In colonial times, people practiced a unique, primitive, and elemental distillation method called “jacking,” in which the fermented cider is allowed to freeze. Since water freezes at a higher temperature than alcohol, the continual removal of ice from the barrel left behind liquid alcohol of ever-increasing concentration. Given typical winter lows, the resulting spirit can reach up to around forty proof, about half of what most apple brandies are today. Obviously, this crude process does not allow for the removal of injurious compounds, which helped make applejack such a target of reformers.
Today, the craft distilling movement has been a great friend to the apple, as industrious folk from California to New England discover the value contained in the scraggly old orchards that survived. While living on the West Coast in the early mid-2000s, I met enterprising distillers who gathered fruit that small orchard owners were letting fall to the ground, as harvesting the fruit was a money-losing proposition. I saw local apple brandies emerging—such as from the renowned distillers Germain-Robin in Mendocino and Clear Creek in Oregon—that today they are joined by other Bay Area luminaries like San Francisco’s Hotaling & Co (formerly Anchor Distilling) and St. George Spirits.
Just a few years later, in upstate New York, distillers like Neversink and Black Dirt were also discovering the magic of the apple. Now that story is working its way down the East Coast to Virginia and the Carolinas, which are about the southernmost limit of apple territory (the trees need a certain amount of cold to thrive). Copper & Kings, smack in the middle of the Kentucky bourbon zone, makes a delicious apple brandy, as does the venerated Tattersall Distilling of Minnesota. Basically, anywhere you can find apples these days you can find apple brandy.
For labeling purposes, the federal government makes no distinction between apple brandy and applejack, though many applejacks are blends of apple brandy and neutral spirit, resulting in a lighter, less apple-forward spirit. Laird & Company of New Jersey, the dominant apple spirits brand in the country and the oldest continually operating distillery in the U.S. (it began producing applejack in 1698), bottles two applejacks—a blended one and a straight, 86-proof version aged for three years in cask. These are separate from their line of apple brandies.
I would be remiss not to mention le roi of apple brandy, Calvados. Similar, yet different from American versions, Calvados is distinctive not in its distilling method but in its apples (and occasional use of pears). This region in northwest France boasts around 750 different varieties of apples meant for cider and distillation—most of which are not found in North America. The best Calvados—such as Camut, Lemorton, or Groult—are distinctly and sumptuously expressive of apple, but will taste subtly different from American apple brandies.

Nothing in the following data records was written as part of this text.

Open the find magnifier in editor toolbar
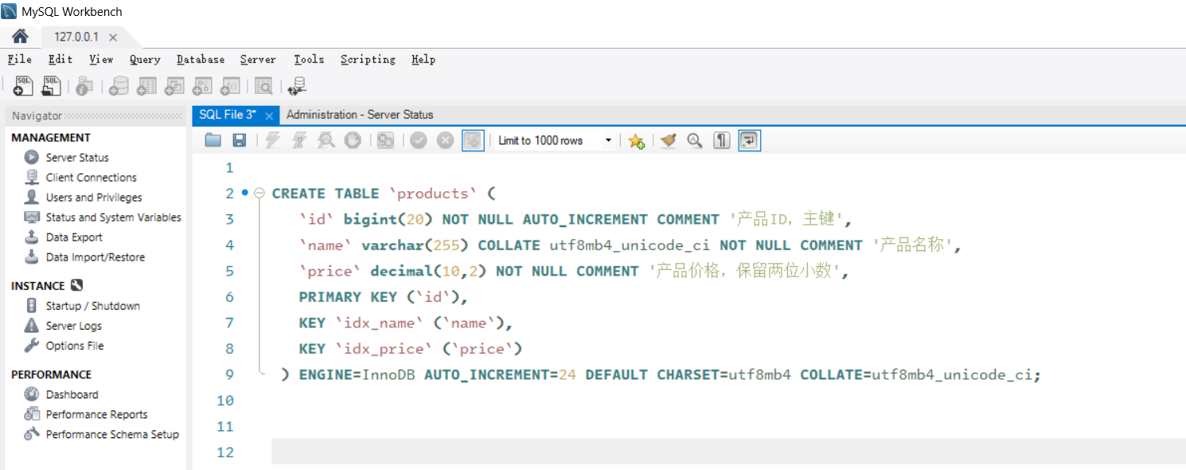pyautogui.click(x=695, y=140)
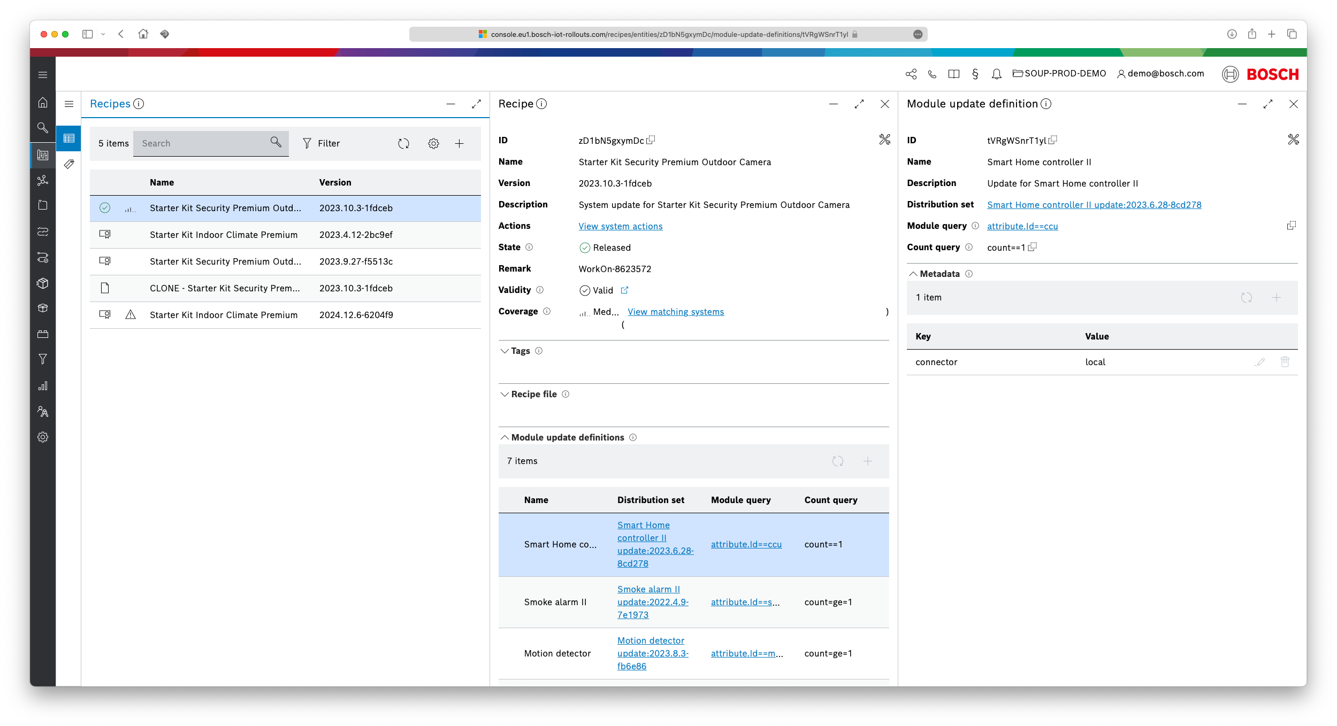Edit the connector metadata value

pos(1259,362)
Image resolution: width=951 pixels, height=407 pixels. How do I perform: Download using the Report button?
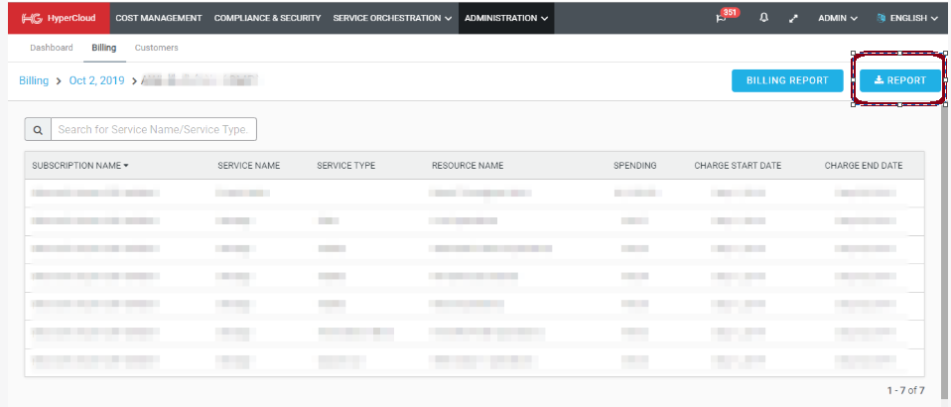click(x=899, y=80)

“The era of the Wild Apple will soon be past,” lamented Thoreau in that same essay, and he was right. But the spirit of the apple lives deliciously on.
Post-Script for the WSET Spirit Student:
In its section, understanding the label, the official website of the Calvados appellation breaks down everything you need to know about terminology on Calvados labels:
- VS (Very Special) / Three stars / Three apples: denotes an ageing period of at least 2 years.
- Reserve/ Old: denotes an ageing period of at least 3 years.
- V.O. (Very Old) / VSOP (Very Superior Old Pale) / Vieille Réserve: denotes an ageing period of at least 4 years.
- Hors d’âge / XO (Extra Old) / Très Vieille Réserve / Très Vieux / Extra / Napoleon: denotes an ageing period of at least 6 years.